The Gene Loving collection contains business records from AGL (A Gene Loving) Productions, a Hampton Roads concert booking agency active from 1962 to 1975 and responsible for bringing major acts like James Brown, Sonny & Cher, and Jimi Hendrix to the region. Its founder, Aubrey Eugene “Gene” Loving Jr., was a central figure in Virginia’s music scene, rising from a WLEE disc jockey to a well-known concert promoter and radio/TV personality. The more I looked through the collection, the more fascinated I became with the extremely cheap ticket prices from the 1960s and 1970s. As I looked at the $4 tickets, I wondered how we got to the point where two tickets to see Beyoncé cost me over $1100.

Work task 1: Reproduce the passage on the Gene Loving collection between "The Gene Loving" and "me over $1100.", inclusive.
Work task 2: Resume the piece on the Gene Loving collection from its final sentence.

Data for review:
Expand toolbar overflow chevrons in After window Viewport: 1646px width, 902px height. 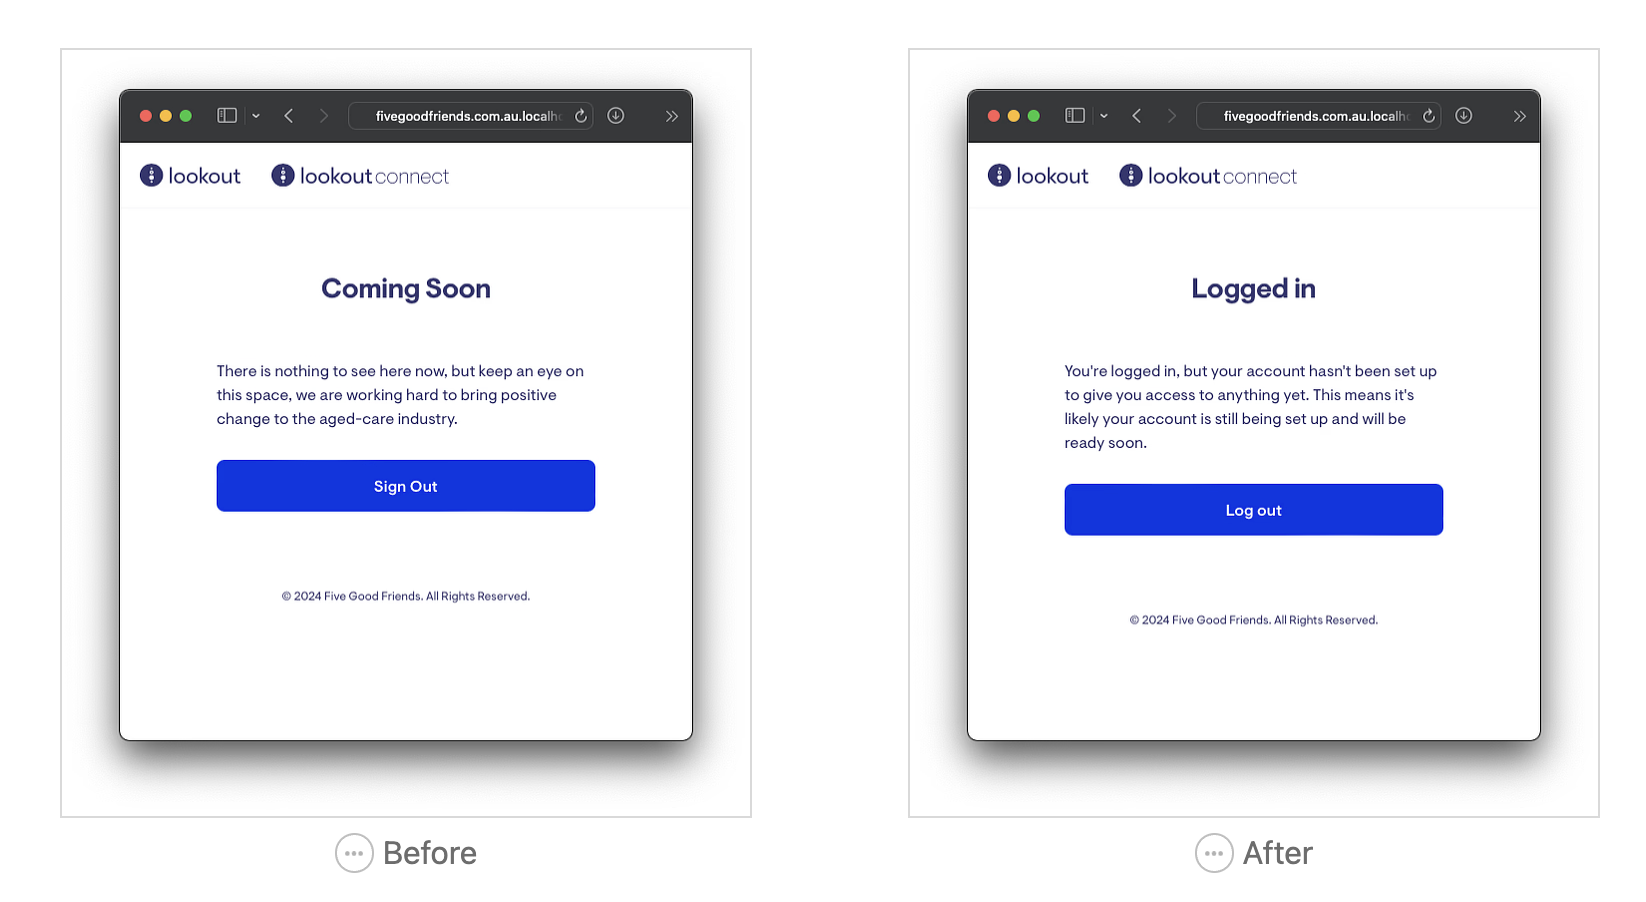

==

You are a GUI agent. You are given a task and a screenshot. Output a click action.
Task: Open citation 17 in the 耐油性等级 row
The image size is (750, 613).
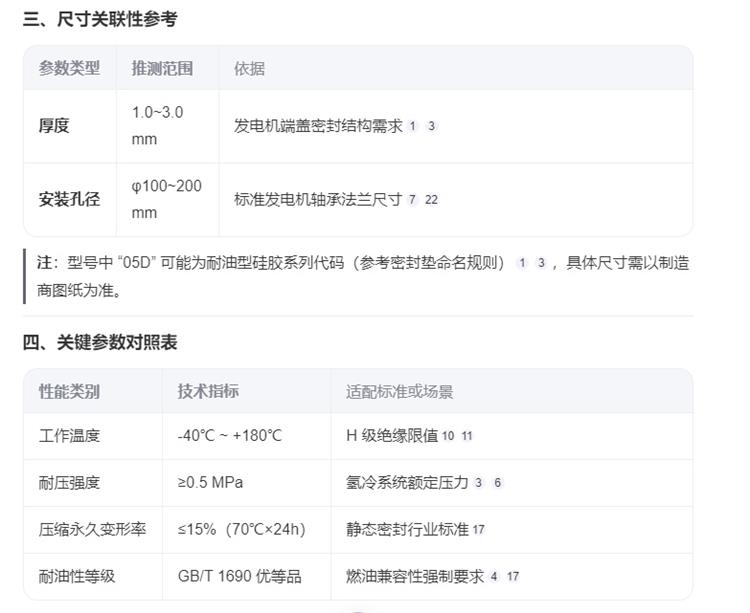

Response area 1:
The Gene Loving collection contains business records from AGL (A Gene Loving) Productions, a Hampton Roads concert booking agency active from 1962 to 1975 and responsible for bringing major acts like James Brown, Sonny & Cher, and Jimi Hendrix to the region. Its founder, Aubrey Eugene “Gene” Loving Jr., was a central figure in Virginia’s music scene, rising from a WLEE disc jockey to a well-known concert promoter and radio/TV personality. The more I looked through the collection, the more fascinated I became with the extremely cheap ticket prices from the 1960s and 1970s. As I looked at the $4 tickets, I wondered how we got to the point where two tickets to see Beyoncé cost me over $1100.

Response area 2:
When Beyoncé announced her tour for the Grammy Award–winning Cowboy Carter, I knew I couldn’t afford to miss it—even if I knew the cost would loom over the decision. Despite thousands of people ahead of me in the virtual queue—and my sister and I frantically texting back and forth about what we’d be willing to pay—I managed to secure two seats.  I won’t lie, I did cringe a bit when I saw the final cost of $1,131.86. Once inside the stadium, though, the excitement replaced the sticker shock. The seats I fought for offered us a view of everything. We weren’t seated too high or low; many would call them “production seats,” as we could see the stage and all of its effects in full. The show was 3 hours long, a stark contrast to the 1-hour shows artists of the past performed. As soon as Beyoncé started to perform, everything became worth it. My eyes were glued to the screens behind the stage. As expected, the show was better than anything I had hoped for —or even dreamed possible. The way Beyoncé performed made me understand why people were spending thousands to watch the same show over and over again. She hit the first note, and I was ready to swipe my credit card all over again.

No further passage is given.